[Entries on target coordinates]
···
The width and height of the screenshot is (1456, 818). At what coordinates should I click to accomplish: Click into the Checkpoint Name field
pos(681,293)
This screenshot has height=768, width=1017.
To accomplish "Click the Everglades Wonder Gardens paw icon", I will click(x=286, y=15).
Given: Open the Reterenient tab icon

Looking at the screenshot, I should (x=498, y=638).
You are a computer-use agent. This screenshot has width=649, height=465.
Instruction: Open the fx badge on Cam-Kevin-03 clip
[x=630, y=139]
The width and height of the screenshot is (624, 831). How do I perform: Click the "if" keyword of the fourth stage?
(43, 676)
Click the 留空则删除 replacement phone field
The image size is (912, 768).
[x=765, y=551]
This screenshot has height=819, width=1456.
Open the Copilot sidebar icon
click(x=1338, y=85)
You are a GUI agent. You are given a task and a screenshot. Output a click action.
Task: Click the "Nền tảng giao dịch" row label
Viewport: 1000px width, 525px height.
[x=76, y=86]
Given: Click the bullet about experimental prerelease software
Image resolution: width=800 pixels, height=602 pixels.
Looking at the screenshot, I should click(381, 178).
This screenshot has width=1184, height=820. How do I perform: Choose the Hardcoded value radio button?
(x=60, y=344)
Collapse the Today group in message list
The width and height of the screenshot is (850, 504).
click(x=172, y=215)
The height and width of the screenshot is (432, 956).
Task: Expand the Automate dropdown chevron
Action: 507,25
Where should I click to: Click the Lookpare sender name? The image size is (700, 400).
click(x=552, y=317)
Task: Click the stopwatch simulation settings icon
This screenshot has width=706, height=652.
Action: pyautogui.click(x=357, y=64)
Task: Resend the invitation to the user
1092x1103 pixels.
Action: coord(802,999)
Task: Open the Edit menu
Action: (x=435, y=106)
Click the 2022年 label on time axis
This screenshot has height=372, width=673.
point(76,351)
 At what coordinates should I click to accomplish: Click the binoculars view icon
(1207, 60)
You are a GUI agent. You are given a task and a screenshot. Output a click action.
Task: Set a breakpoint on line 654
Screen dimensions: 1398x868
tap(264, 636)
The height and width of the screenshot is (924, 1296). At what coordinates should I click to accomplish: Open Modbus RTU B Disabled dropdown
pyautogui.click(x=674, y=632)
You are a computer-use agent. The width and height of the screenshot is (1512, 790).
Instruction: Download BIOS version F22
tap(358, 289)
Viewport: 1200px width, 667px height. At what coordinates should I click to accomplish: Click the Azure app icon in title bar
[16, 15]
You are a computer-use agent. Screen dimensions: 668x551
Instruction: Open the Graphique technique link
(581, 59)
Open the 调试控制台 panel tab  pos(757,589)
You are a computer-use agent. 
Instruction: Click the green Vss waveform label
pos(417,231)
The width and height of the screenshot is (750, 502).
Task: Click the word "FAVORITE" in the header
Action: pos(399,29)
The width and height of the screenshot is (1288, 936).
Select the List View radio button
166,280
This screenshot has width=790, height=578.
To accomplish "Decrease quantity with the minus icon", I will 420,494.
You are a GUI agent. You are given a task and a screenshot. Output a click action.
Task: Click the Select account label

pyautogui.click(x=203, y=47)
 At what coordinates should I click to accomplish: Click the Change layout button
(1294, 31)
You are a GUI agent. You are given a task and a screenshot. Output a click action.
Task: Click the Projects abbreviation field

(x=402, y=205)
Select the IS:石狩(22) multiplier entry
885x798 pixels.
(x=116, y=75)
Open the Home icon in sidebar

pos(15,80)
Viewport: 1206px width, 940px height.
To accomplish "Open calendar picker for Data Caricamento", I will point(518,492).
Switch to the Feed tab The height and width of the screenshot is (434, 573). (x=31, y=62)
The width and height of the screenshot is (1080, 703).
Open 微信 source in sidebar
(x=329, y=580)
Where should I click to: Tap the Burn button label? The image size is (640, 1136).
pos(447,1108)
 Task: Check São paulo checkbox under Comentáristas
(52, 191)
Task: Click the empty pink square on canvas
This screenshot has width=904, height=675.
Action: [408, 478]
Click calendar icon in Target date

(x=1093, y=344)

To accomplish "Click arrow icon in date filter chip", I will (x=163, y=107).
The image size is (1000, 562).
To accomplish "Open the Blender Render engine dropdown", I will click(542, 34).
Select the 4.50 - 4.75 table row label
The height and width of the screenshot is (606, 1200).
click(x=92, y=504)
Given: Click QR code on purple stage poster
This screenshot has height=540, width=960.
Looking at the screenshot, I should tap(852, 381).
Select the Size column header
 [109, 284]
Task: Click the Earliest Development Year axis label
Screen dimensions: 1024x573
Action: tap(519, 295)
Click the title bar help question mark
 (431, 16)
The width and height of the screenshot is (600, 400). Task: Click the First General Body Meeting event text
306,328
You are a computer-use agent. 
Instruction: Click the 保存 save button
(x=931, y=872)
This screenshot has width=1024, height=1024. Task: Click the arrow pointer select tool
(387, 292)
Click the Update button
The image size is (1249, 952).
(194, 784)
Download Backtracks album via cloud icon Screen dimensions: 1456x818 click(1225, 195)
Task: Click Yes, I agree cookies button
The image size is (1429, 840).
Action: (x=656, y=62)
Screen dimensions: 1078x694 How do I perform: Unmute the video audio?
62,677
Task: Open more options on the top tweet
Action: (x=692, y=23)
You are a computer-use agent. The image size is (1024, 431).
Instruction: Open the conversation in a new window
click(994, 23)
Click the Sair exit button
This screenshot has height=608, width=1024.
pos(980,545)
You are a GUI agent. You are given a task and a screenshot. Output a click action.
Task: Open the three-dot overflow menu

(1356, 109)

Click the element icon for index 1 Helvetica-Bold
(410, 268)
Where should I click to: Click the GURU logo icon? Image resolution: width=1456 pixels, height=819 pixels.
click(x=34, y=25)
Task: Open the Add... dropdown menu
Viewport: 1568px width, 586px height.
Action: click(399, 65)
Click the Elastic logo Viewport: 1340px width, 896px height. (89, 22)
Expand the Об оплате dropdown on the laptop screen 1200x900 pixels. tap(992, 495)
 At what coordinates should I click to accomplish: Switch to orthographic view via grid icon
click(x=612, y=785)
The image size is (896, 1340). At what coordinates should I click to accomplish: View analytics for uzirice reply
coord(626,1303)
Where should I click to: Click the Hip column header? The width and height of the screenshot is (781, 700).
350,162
···
YOUR OBJECTIVE ->
Convert every line of the entries above into a JSON list of strings, one string per line, leaving out blank lines.

ANSWER TO THE PROBLEM ->
[
  "The width and height of the screenshot is (1456, 818). At what coordinates should I click to accomplish: Click into the Checkpoint Name field",
  "pos(681,293)",
  "This screenshot has height=768, width=1017.",
  "To accomplish \"Click the Everglades Wonder Gardens paw icon\", I will click(x=286, y=15).",
  "Given: Open the Reterenient tab icon",
  "Looking at the screenshot, I should (x=498, y=638).",
  "You are a computer-use agent. This screenshot has width=649, height=465.",
  "Instruction: Open the fx badge on Cam-Kevin-03 clip",
  "[x=630, y=139]",
  "The width and height of the screenshot is (624, 831). How do I perform: Click the \"if\" keyword of the fourth stage?",
  "(43, 676)",
  "Click the 留空则删除 replacement phone field",
  "The image size is (912, 768).",
  "[x=765, y=551]",
  "This screenshot has height=819, width=1456.",
  "Open the Copilot sidebar icon",
  "click(x=1338, y=85)",
  "You are a GUI agent. You are given a task and a screenshot. Output a click action.",
  "Task: Click the \"Nền tảng giao dịch\" row label",
  "Viewport: 1000px width, 525px height.",
  "[x=76, y=86]",
  "Given: Click the bullet about experimental prerelease software",
  "Image resolution: width=800 pixels, height=602 pixels.",
  "Looking at the screenshot, I should click(381, 178).",
  "This screenshot has width=1184, height=820. How do I perform: Choose the Hardcoded value radio button?",
  "(x=60, y=344)",
  "Collapse the Today group in message list",
  "The width and height of the screenshot is (850, 504).",
  "click(x=172, y=215)",
  "The height and width of the screenshot is (432, 956).",
  "Task: Expand the Automate dropdown chevron",
  "Action: 507,25",
  "Where should I click to: Click the Lookpare sender name? The image size is (700, 400).",
  "click(x=552, y=317)",
  "Task: Click the stopwatch simulation settings icon",
  "This screenshot has width=706, height=652.",
  "Action: pyautogui.click(x=357, y=64)",
  "Task: Resend the invitation to the user",
  "1092x1103 pixels.",
  "Action: coord(802,999)",
  "Task: Open the Edit menu",
  "Action: (x=435, y=106)",
  "Click the 2022年 label on time axis",
  "This screenshot has height=372, width=673.",
  "point(76,351)",
  " At what coordinates should I click to accomplish: Click the binoculars view icon",
  "(1207, 60)",
  "You are a GUI agent. You are given a task and a screenshot. Output a click action.",
  "Task: Set a breakpoint on line 654",
  "Screen dimensions: 1398x868",
  "tap(264, 636)",
  "The height and width of the screenshot is (924, 1296). At what coordinates should I click to accomplish: Open Modbus RTU B Disabled dropdown",
  "pyautogui.click(x=674, y=632)",
  "You are a computer-use agent. The width and height of the screenshot is (1512, 790).",
  "Instruction: Download BIOS version F22",
  "tap(358, 289)",
  "Viewport: 1200px width, 667px height. At what coordinates should I click to accomplish: Click the Azure app icon in title bar",
  "[16, 15]",
  "You are a computer-use agent. Screen dimensions: 668x551",
  "Instruction: Open the Graphique technique link",
  "(581, 59)",
  "Open the 调试控制台 panel tab  pos(757,589)",
  "You are a computer-use agent. ",
  "Instruction: Click the green Vss waveform label",
  "pos(417,231)",
  "The width and height of the screenshot is (750, 502).",
  "Task: Click the word \"FAVORITE\" in the header",
  "Action: pos(399,29)",
  "The width and height of the screenshot is (1288, 936).",
  "Select the List View radio button",
  "166,280",
  "This screenshot has width=790, height=578.",
  "To accomplish \"Decrease quantity with the minus icon\", I will 420,494.",
  "You are a GUI agent. You are given a task and a screenshot. Output a click action.",
  "Task: Click the Select account label",
  "pyautogui.click(x=203, y=47)",
  " At what coordinates should I click to accomplish: Click the Change layout button",
  "(1294, 31)",
  "You are a GUI agent. You are given a task and a screenshot. Output a click action.",
  "Task: Click the Projects abbreviation field",
  "(x=402, y=205)",
  "Select the IS:石狩(22) multiplier entry",
  "885x798 pixels.",
  "(x=116, y=75)",
  "Open the Home icon in sidebar",
  "pos(15,80)",
  "Viewport: 1206px width, 940px height.",
  "To accomplish \"Open calendar picker for Data Caricamento\", I will point(518,492).",
  "Switch to the Feed tab The height and width of the screenshot is (434, 573). (x=31, y=62)",
  "The width and height of the screenshot is (1080, 703).",
  "Open 微信 source in sidebar",
  "(x=329, y=580)",
  "Where should I click to: Tap the Burn button label? The image size is (640, 1136).",
  "pos(447,1108)",
  " Task: Check São paulo checkbox under Comentáristas",
  "(52, 191)",
  "Task: Click the empty pink square on canvas",
  "This screenshot has width=904, height=675.",
  "Action: [408, 478]",
  "Click calendar icon in Target date",
  "(x=1093, y=344)",
  "To accomplish \"Click arrow icon in date filter chip\", I will (x=163, y=107).",
  "The image size is (1000, 562).",
  "To accomplish \"Open the Blender Render engine dropdown\", I will click(542, 34).",
  "Select the 4.50 - 4.75 table row label",
  "The height and width of the screenshot is (606, 1200).",
  "click(x=92, y=504)",
  "Given: Click QR code on purple stage poster",
  "This screenshot has height=540, width=960.",
  "Looking at the screenshot, I should tap(852, 381).",
  "Select the Size column header",
  " [109, 284]",
  "Task: Click the Earliest Development Year axis label",
  "Screen dimensions: 1024x573",
  "Action: tap(519, 295)",
  "Click the title bar help question mark",
  " (431, 16)",
  "The width and height of the screenshot is (600, 400). Task: Click the First General Body Meeting event text",
  "306,328",
  "You are a computer-use agent. ",
  "Instruction: Click the 保存 save button",
  "(x=931, y=872)",
  "This screenshot has width=1024, height=1024. Task: Click the arrow pointer select tool",
  "(387, 292)",
  "Click the Update button",
  "The image size is (1249, 952).",
  "(194, 784)",
  "Download Backtracks album via cloud icon Screen dimensions: 1456x818 click(1225, 195)",
  "Task: Click Yes, I agree cookies button",
  "The image size is (1429, 840).",
  "Action: (x=656, y=62)",
  "Screen dimensions: 1078x694 How do I perform: Unmute the video audio?",
  "62,677",
  "Task: Open more options on the top tweet",
  "Action: (x=692, y=23)",
  "You are a computer-use agent. The image size is (1024, 431).",
  "Instruction: Open the conversation in a new window",
  "click(994, 23)",
  "Click the Sair exit button",
  "This screenshot has height=608, width=1024.",
  "pos(980,545)",
  "You are a GUI agent. You are given a task and a screenshot. Output a click action.",
  "Task: Open the three-dot overflow menu",
  "(1356, 109)",
  "Click the element icon for index 1 Helvetica-Bold",
  "(410, 268)",
  "Where should I click to: Click the GURU logo icon? Image resolution: width=1456 pixels, height=819 pixels.",
  "click(x=34, y=25)",
  "Task: Open the Add... dropdown menu",
  "Viewport: 1568px width, 586px height.",
  "Action: click(399, 65)",
  "Click the Elastic logo Viewport: 1340px width, 896px height. (89, 22)",
  "Expand the Об оплате dropdown on the laptop screen 1200x900 pixels. tap(992, 495)",
  " At what coordinates should I click to accomplish: Switch to orthographic view via grid icon",
  "click(x=612, y=785)",
  "The image size is (896, 1340). At what coordinates should I click to accomplish: View analytics for uzirice reply",
  "coord(626,1303)",
  "Where should I click to: Click the Hip column header? The width and height of the screenshot is (781, 700).",
  "350,162"
]